On Sun, May 10, 2015 at 2:46 AM, Ingo Molnar <mingo(a)kernel.org> wrote:
* Dan Williams <dan.j.williams(a)intel.com> wrote:
> > "Directly mapped pmem integrated into the page cache":
> > ------------------------------------------------------
> Nice, I think it makes sense as an area that gets reserved at file
> system creation time. You are not proposing that this gets
> automatically reserved at the device level, right? [...]

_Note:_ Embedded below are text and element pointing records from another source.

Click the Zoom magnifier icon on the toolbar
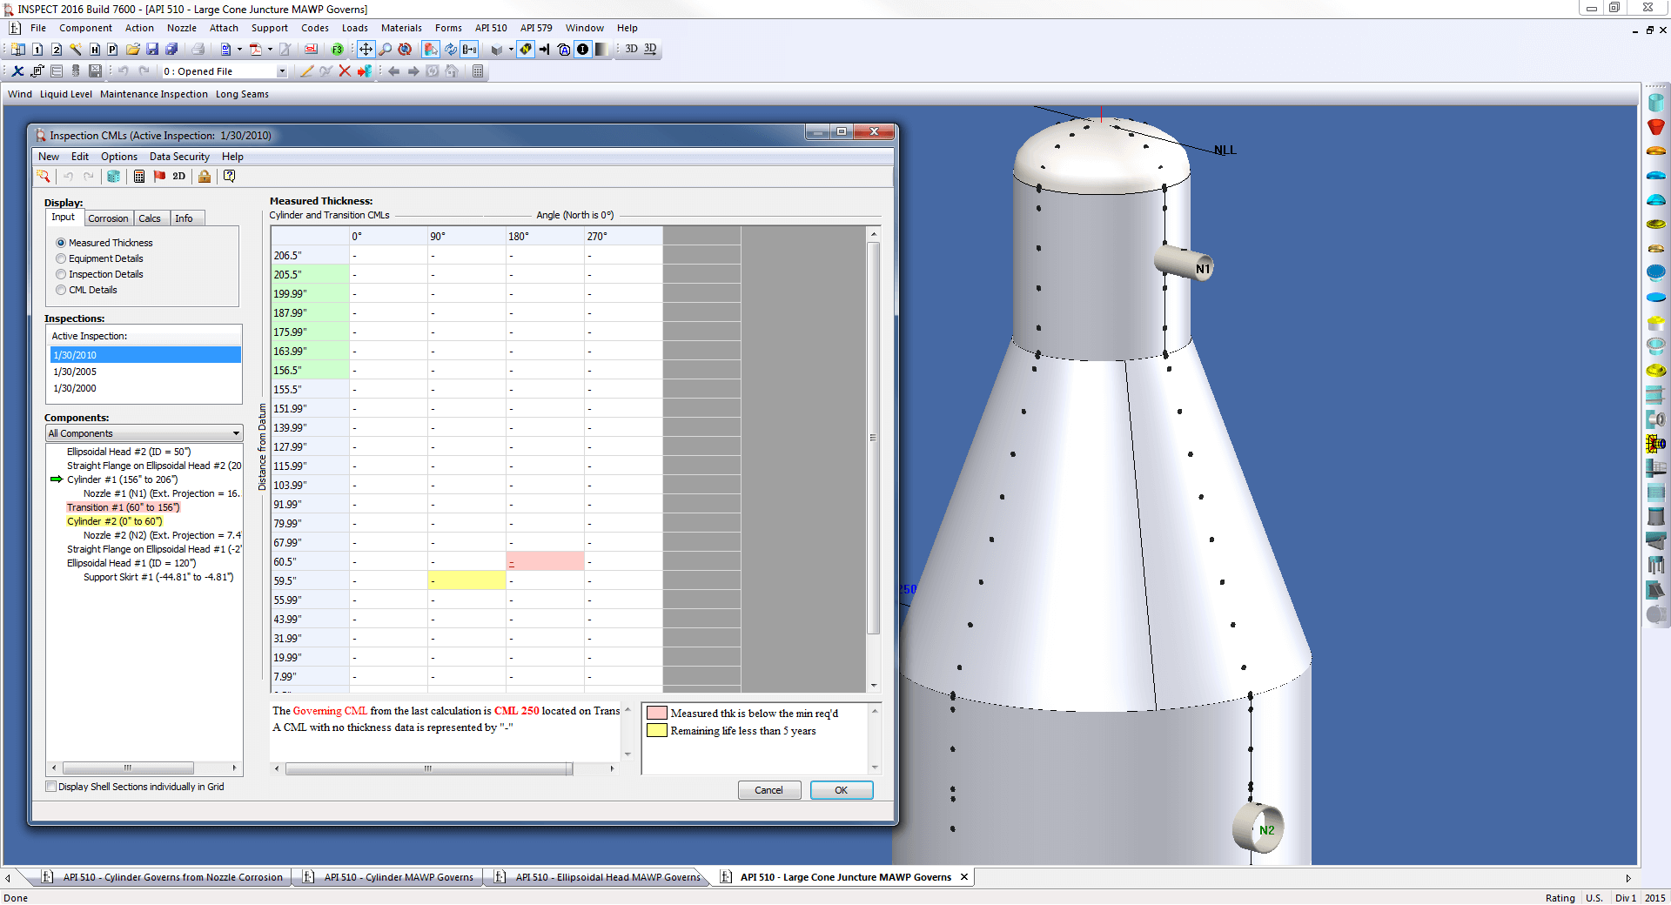click(x=386, y=50)
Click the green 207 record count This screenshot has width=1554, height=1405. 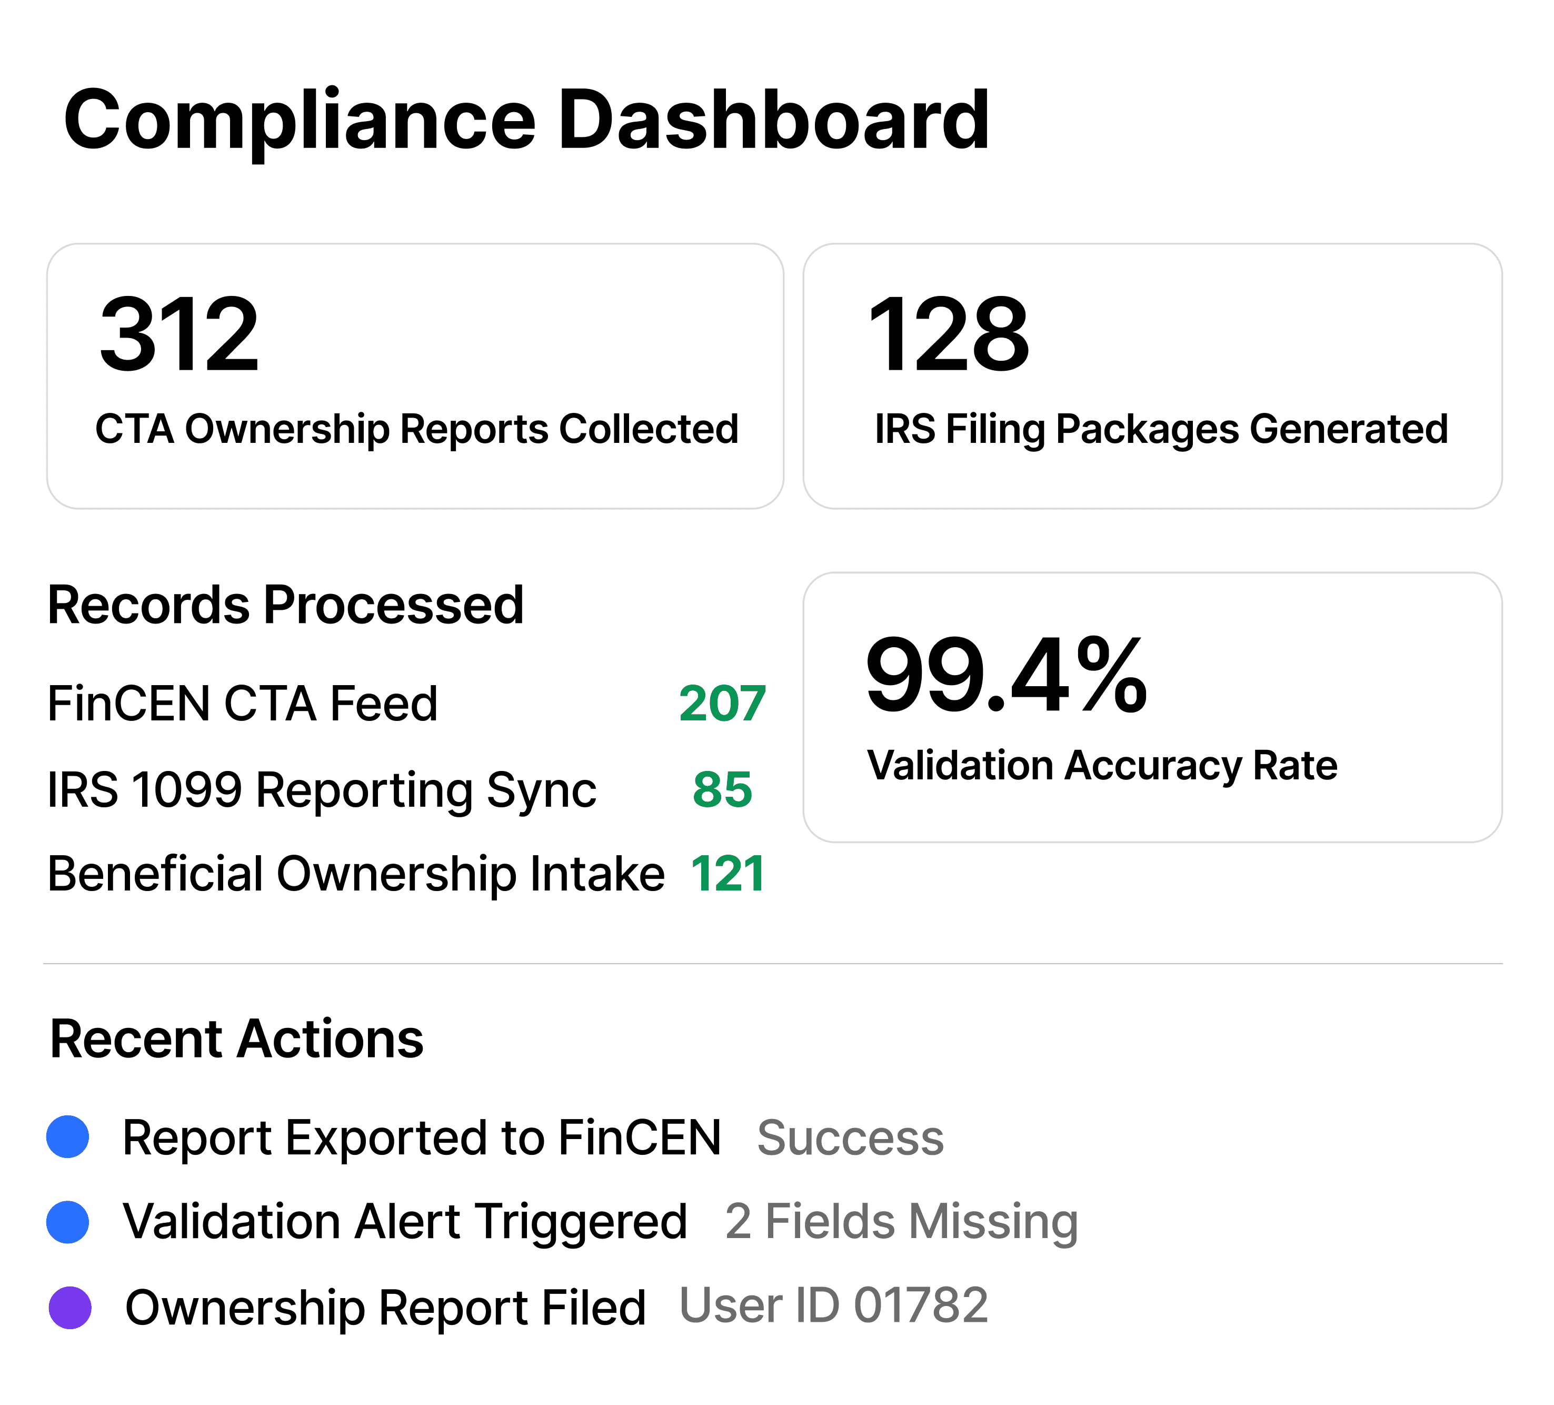[722, 703]
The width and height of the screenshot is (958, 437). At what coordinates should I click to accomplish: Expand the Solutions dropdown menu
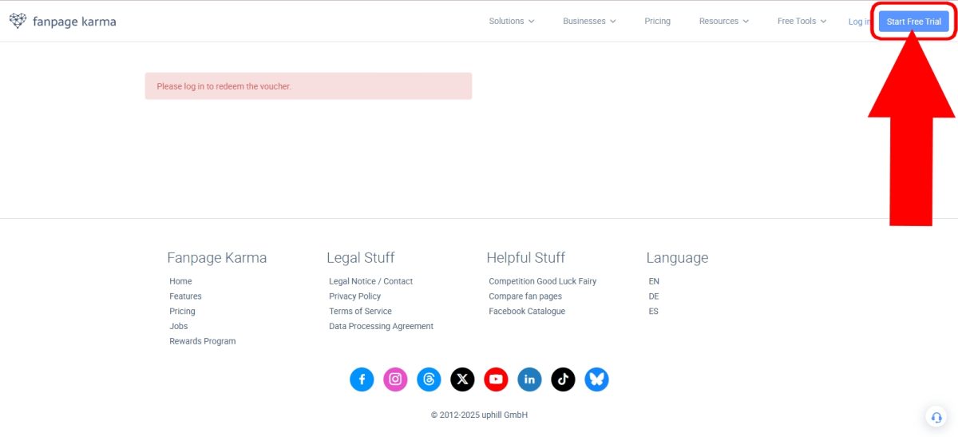(x=511, y=22)
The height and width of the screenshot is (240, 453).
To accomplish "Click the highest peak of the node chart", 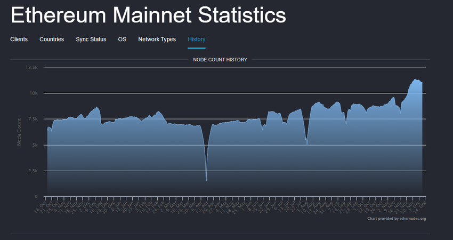I will click(415, 79).
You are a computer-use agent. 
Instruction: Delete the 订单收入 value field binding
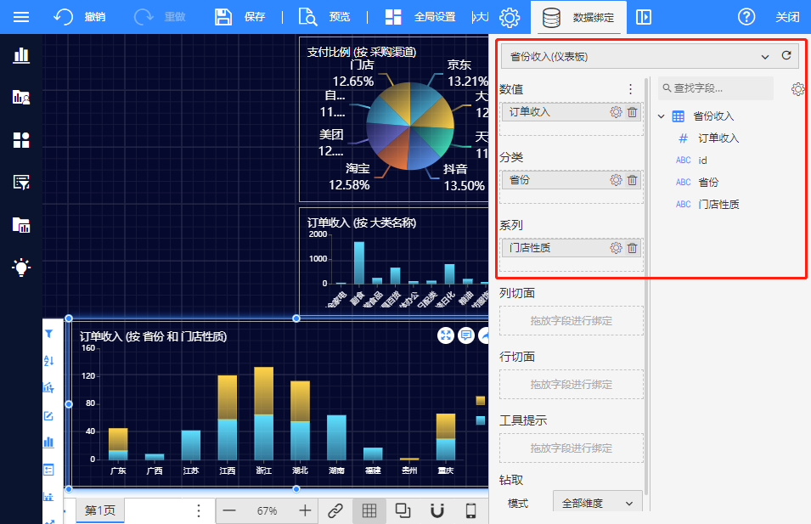click(x=632, y=112)
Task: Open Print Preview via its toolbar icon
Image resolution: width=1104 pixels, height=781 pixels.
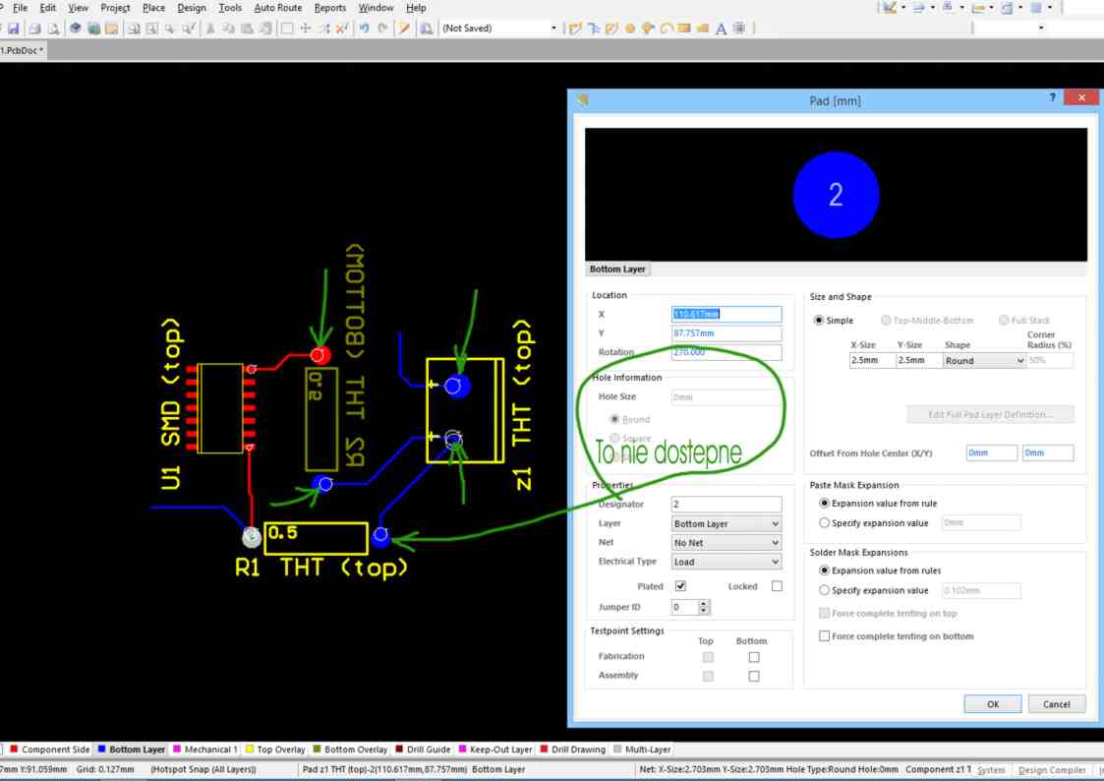Action: [52, 29]
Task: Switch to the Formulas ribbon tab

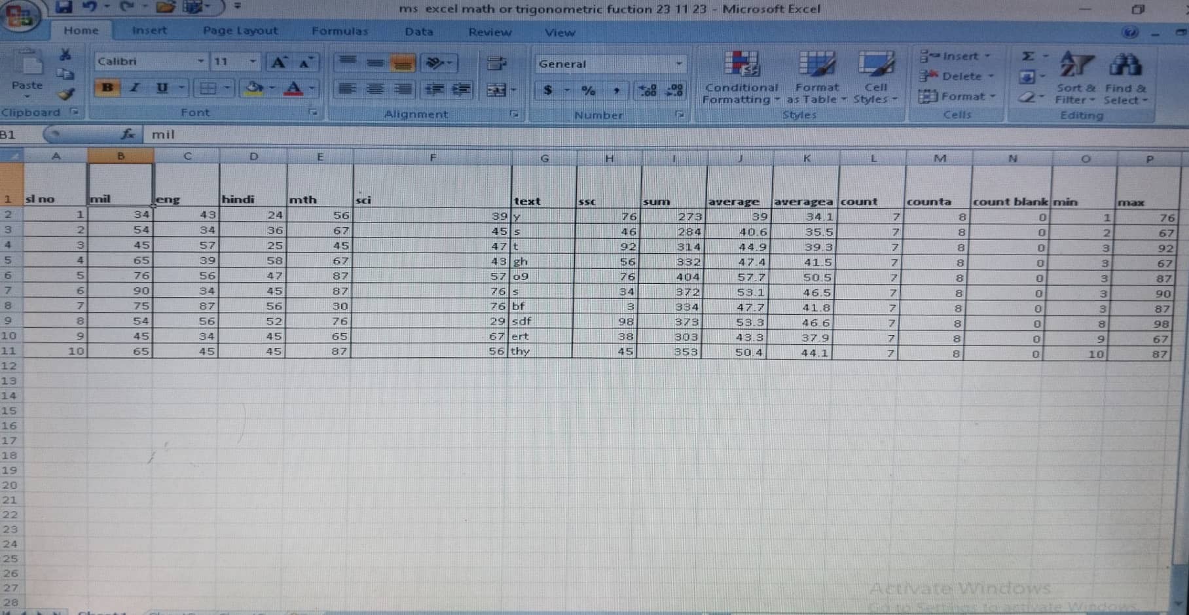Action: coord(339,31)
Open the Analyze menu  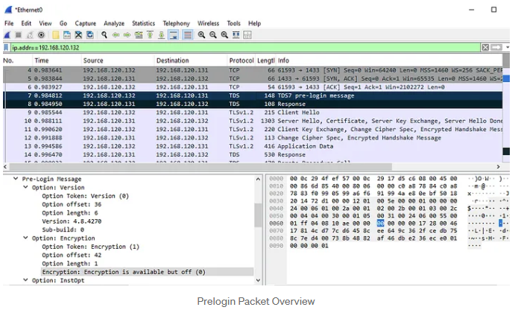(x=114, y=23)
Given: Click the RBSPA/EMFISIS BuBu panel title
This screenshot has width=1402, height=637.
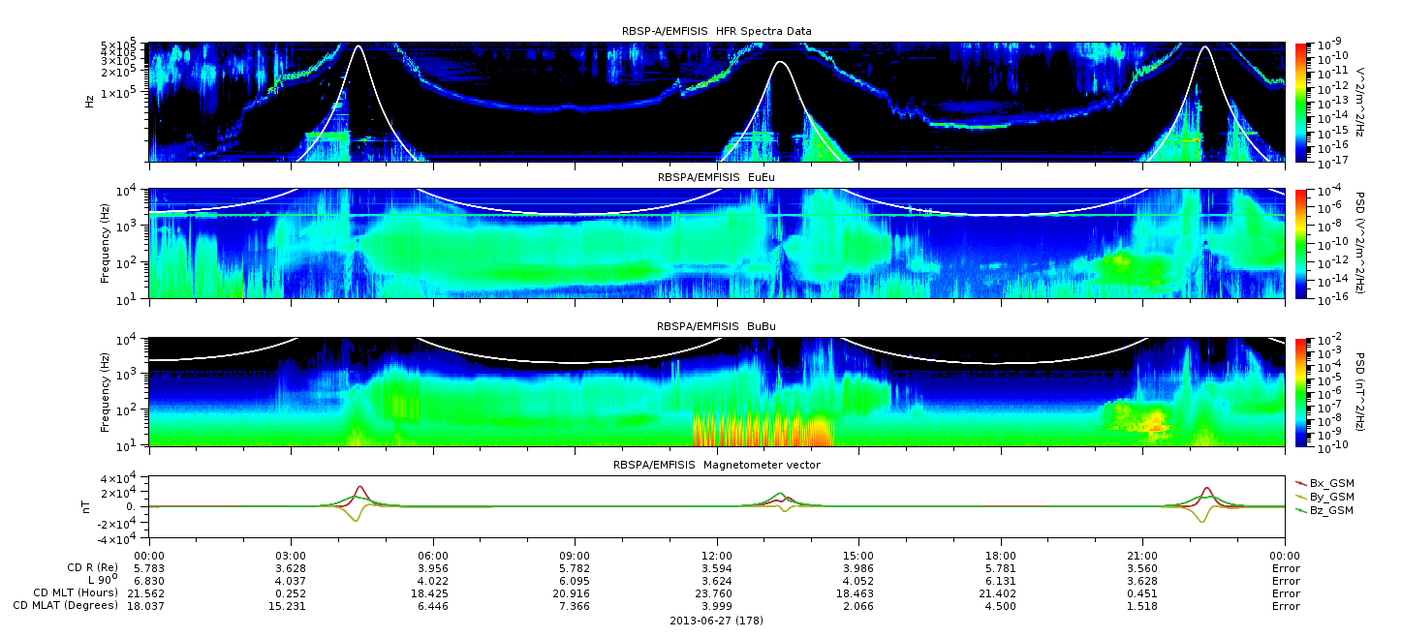Looking at the screenshot, I should tap(716, 326).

Well, it's most practical if the device does it automatically (the
layout is determined prior filesystem creation), and the filesystem
does not necessarily have to be aware of it - but obviously as a user
opt-in.
Hmm, my only hesitation is that the raw size of a pmem device is
visible outside of Linux (UEFI/BIOS other OSes, etc). What about a
simple layered block-device that fronts a raw pmem device? It can
store a small superblock signature and then reserve / init the struct
page space. This is where we can use the __pfn_t flags that Linus
suggested. Whereas the raw device ->direct_access() returns __pfn_t
values with a 'PFN_DEV' flag indicating originating from
device-memory, a ->direct_access() on this struct-page-provider-device
yields __pfn_t's with 'PFN_DEV | PFN_MAPPED' indicating that
__pfn_t_to_page() can attempt to lookup the page in a device-specific
manner (similar to how kmap_atomic_pfn_t is implemented in the
'evacuate struct page from the block layer' patch set).